Lotto Results
On Monday night, January 26, 2026, in the Washington Lotto draw, 09 14 16 29 32 37 landed again after a -day gap in Washington. Against an expected cadence of 1 in 13,983,816 draws, the gap stands out as a long-horizon outlier.
Winning numbers for 1 draw on January 26, 2026 in Washington.
Draw times: Evening.
Our take on the Lotto results
January 26, 2026Lotto report — Monday night, January 26, 2026: 09 14 16 29 32 37 shows a notable pattern
On Monday night, January 26, 2026, in the Washington Lotto draw, 09 14 16 29 32 37 landed again after a -day gap in Washington. Against an expected cadence of 1 in 13,983,816 draws, the gap stands out as a long-horizon outlier.
Overview
On Monday night, January 26, 2026, in the Washington Lotto draw, 09 14 16 29 32 37 landed again after a -day gap in Washington. Against an expected cadence of 1 in 13,983,816 draws, the gap stands out as a long-horizon outlier.
Combo Profile
As a number pattern, 09 14 16 29 32 37 uses 6 distinct numbers and a wide spread from 9 to 37.
Why Droughts Matter
Extended absences like this provide context, not direction.
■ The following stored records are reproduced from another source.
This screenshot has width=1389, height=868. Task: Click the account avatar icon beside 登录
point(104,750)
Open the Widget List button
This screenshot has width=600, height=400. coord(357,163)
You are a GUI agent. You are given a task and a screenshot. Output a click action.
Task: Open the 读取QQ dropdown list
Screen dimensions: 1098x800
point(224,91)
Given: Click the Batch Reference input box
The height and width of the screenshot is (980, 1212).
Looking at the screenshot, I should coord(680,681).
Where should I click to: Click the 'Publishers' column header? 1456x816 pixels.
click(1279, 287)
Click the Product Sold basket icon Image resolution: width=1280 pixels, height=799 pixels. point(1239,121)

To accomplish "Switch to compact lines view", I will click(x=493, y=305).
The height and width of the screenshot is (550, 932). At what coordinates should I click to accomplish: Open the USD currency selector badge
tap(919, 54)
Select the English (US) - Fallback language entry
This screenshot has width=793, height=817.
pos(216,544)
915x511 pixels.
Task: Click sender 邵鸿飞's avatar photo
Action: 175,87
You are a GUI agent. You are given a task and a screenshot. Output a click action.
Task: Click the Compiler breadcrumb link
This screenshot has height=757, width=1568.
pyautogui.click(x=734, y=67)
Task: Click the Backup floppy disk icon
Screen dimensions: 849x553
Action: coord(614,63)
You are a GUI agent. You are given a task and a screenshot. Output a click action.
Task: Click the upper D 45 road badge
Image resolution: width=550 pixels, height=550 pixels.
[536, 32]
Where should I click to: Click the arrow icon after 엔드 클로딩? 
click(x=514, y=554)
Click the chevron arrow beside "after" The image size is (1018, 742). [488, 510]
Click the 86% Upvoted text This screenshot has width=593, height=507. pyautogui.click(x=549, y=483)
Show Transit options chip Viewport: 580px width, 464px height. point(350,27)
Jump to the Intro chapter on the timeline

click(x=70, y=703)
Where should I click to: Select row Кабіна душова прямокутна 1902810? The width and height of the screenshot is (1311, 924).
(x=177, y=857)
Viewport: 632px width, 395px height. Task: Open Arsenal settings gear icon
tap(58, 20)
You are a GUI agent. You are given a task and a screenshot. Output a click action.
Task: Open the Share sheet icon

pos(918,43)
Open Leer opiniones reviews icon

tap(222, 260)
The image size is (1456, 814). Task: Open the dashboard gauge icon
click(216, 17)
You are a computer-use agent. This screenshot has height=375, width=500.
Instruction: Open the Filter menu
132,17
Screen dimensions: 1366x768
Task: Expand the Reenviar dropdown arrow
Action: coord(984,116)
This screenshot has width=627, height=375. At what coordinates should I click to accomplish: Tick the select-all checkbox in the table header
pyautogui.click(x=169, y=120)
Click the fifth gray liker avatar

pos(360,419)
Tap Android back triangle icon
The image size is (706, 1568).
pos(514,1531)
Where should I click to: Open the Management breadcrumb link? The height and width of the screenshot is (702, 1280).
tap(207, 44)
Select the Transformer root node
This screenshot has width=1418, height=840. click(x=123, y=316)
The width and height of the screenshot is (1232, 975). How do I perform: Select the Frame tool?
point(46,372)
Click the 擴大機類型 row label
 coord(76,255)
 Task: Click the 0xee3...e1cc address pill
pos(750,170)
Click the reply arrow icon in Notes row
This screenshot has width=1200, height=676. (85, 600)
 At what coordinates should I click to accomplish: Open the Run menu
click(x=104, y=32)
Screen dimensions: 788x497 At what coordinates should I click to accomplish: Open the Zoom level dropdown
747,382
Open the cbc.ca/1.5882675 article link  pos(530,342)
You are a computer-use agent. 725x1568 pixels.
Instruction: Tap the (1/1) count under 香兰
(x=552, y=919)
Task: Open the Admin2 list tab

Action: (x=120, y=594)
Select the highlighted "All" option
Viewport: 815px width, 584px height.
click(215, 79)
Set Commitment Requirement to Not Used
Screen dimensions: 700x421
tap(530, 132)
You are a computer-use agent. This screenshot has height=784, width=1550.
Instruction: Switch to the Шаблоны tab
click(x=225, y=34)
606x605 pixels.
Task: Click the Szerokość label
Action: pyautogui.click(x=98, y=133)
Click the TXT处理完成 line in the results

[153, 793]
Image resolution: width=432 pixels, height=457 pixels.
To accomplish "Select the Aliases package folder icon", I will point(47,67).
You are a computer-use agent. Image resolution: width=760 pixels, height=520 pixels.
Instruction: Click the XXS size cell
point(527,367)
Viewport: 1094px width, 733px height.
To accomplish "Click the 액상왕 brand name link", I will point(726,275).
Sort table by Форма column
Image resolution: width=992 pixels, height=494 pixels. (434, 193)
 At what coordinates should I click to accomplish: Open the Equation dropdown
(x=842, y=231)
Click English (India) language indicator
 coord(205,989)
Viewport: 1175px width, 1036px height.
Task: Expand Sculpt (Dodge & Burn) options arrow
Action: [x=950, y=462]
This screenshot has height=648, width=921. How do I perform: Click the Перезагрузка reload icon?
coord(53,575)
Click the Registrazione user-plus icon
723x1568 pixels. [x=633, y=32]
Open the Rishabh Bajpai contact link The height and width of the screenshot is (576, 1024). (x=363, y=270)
They show how randomness behaves across large samples and help analysts quantify how often the system deviates from its baseline cadence.
Data Notes
This report summarizes observed outcomes for Monday night, January 26, 2026 and interprets them within the long-run distribution record. It does not imply a forecast or recommendation.
From Stepzero
Simply put: this series is designed to preserve a stable long-horizon record as a calm, evidence-first reference. It is meant to inform, not forecast.
Additional Context
Stability comes from the accumulation of entries. One draw alone does not define the pattern, but the record grows more reliable with each addition to the dataset. Distribution analysis depends on consistent documentation. Each draw updates the record, allowing analysts to test whether deviations persist, reverse, or revert to expected ranges.
Adding to the Long-Term Record
The return of 09 14 16 29 32 37 expands the archive by one more data point. It is the accumulation of these entries, not a single draw, that defines the reliability of long-horizon analysis.